Touching the lives of others with God's love and
ours, and allowing others to touch our lives as well: this is the will of God!
Within our congregations especially we have the responsibility to see to it
that this touching quality is active. Who gives a hoot about new "Decades
of...whatever," innovative materials, helpful programs, or Rites 4 through 104?
They mean next to nothing unless lives are touched steadily through faithful
and life-giving worship, religious education, and pastoral care. Moreover, I
believe that the most important of these is worship. In the words of another,
"There remains to the church only one unique and peculiar responsibility: the
conduct of public worship. If the church does nothing other than to keep open a
house, symbolic of the homeland of the soul, where in season and out women and
men come to reenact the memory and vision of who they are, it will have
rendered society and each of us a service of immeasurable value. So long as the
church bids men and women to participate in the liturgies of the Christian
faith community it need not question its place, mission or influence in the
world. If it loses faith or is careless in its rituals it need not look to its
avocations to save it." [from Westerhoff, The Spiritual Life]

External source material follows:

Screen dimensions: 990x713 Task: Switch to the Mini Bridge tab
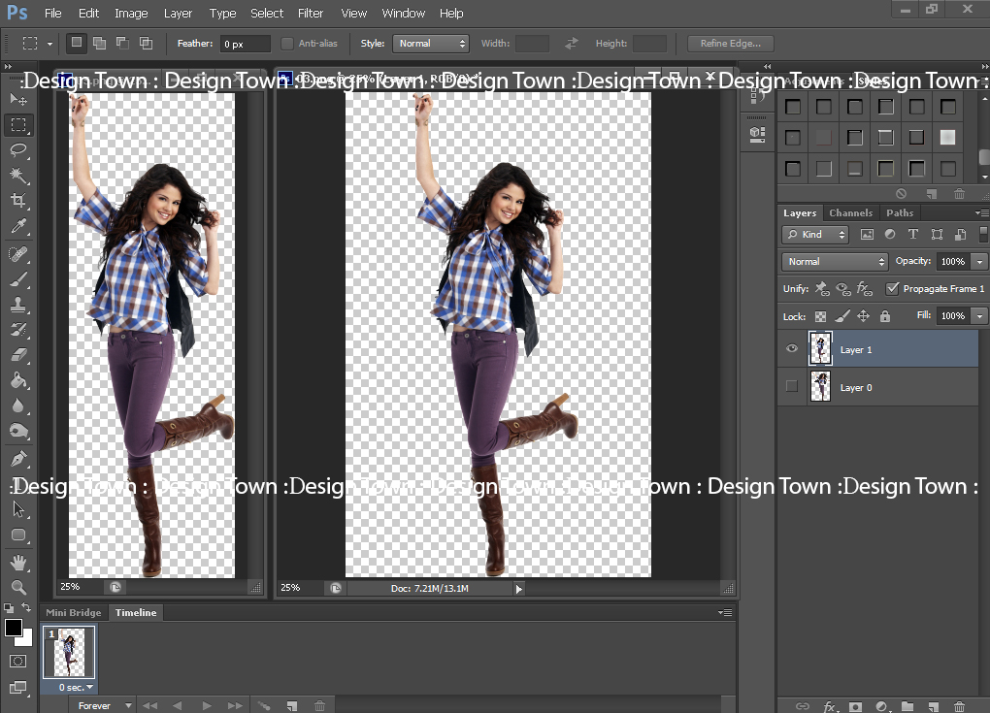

The conduct of public worship, religious
education for people of all ages, and pastoral care within and beyond the
congregation are the active priorities of this cathedral church. I believe
that, beyond whatever conflicts may exist among us, beyond whatever personal
quirks may too often get in the way, the congregation of this sacred place is
doing God's will. Without doubt I know that during these six years you have
touched my life with God's love, and for your life-giving ministry and
affection I thank you.
Let us bow our heads and pray again the Collect
of this day: "O God, from whom all good proceeds: Grant that by your
inspiration we may think those things that are right, and by your merciful
guiding may do them; through Jesus Christ our Lord, who lives and reigns with
you and the Holy Spirit, one God, for ever and ever. Amen."